(Stored items)
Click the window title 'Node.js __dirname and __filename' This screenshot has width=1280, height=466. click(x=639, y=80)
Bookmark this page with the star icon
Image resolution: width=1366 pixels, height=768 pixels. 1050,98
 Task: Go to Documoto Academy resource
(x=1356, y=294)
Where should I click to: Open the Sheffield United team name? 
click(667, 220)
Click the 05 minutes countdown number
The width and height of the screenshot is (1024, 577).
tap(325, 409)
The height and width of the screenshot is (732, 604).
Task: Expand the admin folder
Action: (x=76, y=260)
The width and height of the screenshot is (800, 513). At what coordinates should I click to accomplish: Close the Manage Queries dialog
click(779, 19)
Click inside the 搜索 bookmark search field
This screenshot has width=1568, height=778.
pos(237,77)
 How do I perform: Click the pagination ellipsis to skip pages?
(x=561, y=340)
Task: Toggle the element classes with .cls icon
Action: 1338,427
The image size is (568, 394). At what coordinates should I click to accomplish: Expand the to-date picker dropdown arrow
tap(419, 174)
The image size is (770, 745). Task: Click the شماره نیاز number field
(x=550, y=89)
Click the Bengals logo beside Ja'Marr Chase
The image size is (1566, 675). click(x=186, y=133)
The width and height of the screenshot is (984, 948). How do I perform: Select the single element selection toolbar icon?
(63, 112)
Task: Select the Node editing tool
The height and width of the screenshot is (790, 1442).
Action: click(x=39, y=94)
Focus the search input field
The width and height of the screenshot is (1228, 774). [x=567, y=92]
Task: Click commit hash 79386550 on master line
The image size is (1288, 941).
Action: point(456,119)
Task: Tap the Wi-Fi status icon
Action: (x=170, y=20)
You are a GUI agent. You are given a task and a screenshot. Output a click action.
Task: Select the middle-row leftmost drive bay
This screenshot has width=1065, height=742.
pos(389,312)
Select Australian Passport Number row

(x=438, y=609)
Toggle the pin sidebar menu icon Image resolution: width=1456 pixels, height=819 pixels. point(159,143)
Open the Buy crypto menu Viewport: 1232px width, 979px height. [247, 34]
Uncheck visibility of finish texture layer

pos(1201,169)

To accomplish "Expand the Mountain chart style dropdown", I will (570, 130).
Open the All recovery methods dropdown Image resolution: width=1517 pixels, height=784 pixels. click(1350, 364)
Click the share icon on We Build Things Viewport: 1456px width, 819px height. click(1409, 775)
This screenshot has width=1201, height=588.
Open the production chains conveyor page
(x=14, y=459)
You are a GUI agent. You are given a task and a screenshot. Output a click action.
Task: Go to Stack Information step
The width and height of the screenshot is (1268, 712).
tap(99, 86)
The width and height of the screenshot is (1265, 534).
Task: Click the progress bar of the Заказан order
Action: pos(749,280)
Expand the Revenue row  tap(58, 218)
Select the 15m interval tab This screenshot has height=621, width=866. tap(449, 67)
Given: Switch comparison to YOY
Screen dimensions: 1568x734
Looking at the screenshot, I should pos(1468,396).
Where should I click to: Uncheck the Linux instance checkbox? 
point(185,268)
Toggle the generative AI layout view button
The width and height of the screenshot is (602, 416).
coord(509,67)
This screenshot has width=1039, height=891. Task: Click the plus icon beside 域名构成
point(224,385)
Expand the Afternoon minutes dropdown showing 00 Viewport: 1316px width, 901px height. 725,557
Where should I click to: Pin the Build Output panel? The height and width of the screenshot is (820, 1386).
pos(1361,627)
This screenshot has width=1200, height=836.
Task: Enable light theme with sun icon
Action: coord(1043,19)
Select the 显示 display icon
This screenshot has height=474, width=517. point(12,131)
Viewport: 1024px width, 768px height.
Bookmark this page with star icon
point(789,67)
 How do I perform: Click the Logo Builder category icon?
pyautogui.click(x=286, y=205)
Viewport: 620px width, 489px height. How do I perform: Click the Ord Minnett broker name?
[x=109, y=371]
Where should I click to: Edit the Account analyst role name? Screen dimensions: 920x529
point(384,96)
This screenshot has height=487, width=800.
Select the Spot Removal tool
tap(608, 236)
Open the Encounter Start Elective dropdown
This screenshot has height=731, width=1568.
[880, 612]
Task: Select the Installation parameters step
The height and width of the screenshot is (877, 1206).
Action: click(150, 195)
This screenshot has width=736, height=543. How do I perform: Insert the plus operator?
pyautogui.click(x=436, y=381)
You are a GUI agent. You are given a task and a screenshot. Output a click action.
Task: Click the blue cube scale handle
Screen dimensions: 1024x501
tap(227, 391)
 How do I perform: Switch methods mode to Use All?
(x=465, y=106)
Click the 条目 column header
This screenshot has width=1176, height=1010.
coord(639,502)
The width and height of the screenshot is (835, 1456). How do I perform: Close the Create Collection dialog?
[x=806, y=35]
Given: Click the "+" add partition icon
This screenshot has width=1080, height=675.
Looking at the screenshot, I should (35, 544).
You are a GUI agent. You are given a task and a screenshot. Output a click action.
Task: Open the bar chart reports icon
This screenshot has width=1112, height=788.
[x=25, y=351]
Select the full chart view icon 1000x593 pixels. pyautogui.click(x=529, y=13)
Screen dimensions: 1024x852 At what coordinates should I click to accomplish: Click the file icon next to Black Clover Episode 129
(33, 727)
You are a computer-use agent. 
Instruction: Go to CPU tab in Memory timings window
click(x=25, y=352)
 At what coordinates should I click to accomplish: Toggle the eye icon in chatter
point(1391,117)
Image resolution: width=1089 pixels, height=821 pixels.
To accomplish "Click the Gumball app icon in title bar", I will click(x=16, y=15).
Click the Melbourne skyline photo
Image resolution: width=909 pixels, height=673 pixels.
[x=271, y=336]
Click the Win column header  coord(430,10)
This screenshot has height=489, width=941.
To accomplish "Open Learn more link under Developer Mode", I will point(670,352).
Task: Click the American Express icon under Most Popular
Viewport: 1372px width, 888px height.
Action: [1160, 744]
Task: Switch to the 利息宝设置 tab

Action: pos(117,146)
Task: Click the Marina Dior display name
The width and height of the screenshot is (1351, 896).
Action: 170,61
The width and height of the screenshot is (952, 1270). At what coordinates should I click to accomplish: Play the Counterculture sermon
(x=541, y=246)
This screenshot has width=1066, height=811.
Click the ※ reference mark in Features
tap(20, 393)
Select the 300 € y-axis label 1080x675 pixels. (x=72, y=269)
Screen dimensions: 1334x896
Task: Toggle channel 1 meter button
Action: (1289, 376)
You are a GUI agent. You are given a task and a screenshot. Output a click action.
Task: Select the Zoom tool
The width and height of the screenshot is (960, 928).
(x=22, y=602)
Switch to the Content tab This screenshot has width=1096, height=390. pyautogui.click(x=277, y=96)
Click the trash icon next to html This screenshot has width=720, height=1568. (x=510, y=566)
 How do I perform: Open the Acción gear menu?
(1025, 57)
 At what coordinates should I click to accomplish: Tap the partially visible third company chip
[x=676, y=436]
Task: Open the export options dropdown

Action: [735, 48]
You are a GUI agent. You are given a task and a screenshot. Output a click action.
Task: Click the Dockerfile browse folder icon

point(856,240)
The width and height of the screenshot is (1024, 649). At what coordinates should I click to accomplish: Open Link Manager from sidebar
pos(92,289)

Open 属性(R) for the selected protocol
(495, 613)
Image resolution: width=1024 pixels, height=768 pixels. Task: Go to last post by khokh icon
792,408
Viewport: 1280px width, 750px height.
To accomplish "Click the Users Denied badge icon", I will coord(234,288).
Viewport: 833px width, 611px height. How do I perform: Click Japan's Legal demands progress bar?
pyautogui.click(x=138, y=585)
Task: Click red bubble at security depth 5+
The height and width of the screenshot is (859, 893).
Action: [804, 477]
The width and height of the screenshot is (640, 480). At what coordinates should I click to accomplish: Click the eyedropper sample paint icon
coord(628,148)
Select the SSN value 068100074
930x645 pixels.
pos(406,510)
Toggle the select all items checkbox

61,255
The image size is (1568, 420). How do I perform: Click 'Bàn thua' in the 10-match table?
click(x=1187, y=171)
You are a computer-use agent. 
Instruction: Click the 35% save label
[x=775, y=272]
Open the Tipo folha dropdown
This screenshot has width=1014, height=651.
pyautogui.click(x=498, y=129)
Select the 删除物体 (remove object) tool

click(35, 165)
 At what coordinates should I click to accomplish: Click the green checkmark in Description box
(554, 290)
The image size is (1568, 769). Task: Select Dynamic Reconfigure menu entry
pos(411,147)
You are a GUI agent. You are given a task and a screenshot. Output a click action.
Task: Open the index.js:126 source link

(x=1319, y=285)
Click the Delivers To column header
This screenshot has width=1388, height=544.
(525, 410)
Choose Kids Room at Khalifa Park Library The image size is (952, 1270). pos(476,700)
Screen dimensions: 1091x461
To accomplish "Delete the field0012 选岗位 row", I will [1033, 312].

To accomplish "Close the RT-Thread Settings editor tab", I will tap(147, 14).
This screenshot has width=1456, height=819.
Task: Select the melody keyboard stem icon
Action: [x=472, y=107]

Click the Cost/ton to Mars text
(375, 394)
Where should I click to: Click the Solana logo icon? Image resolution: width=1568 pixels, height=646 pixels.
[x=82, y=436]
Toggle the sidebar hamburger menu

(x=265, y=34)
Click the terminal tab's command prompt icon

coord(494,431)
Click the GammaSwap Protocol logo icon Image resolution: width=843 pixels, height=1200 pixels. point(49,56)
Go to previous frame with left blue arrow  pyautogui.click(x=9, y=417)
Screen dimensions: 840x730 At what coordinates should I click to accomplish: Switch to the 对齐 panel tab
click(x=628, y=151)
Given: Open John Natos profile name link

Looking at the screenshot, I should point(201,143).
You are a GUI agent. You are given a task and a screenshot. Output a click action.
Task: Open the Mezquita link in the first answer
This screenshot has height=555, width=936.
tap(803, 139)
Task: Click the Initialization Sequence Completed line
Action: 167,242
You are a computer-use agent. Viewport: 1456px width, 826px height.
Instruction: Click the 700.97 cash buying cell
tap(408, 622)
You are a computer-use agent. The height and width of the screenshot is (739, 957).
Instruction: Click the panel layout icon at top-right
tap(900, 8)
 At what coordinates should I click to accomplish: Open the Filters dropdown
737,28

WORK TO BE COMPLETED » Gather every line in the listing above that contains the string "minutes", matching case exactly.

REPLY TO THE EXERCISE »
Click the 05 minutes countdown number
Expand the Afternoon minutes dropdown showing 00 Viewport: 1316px width, 901px height. 725,557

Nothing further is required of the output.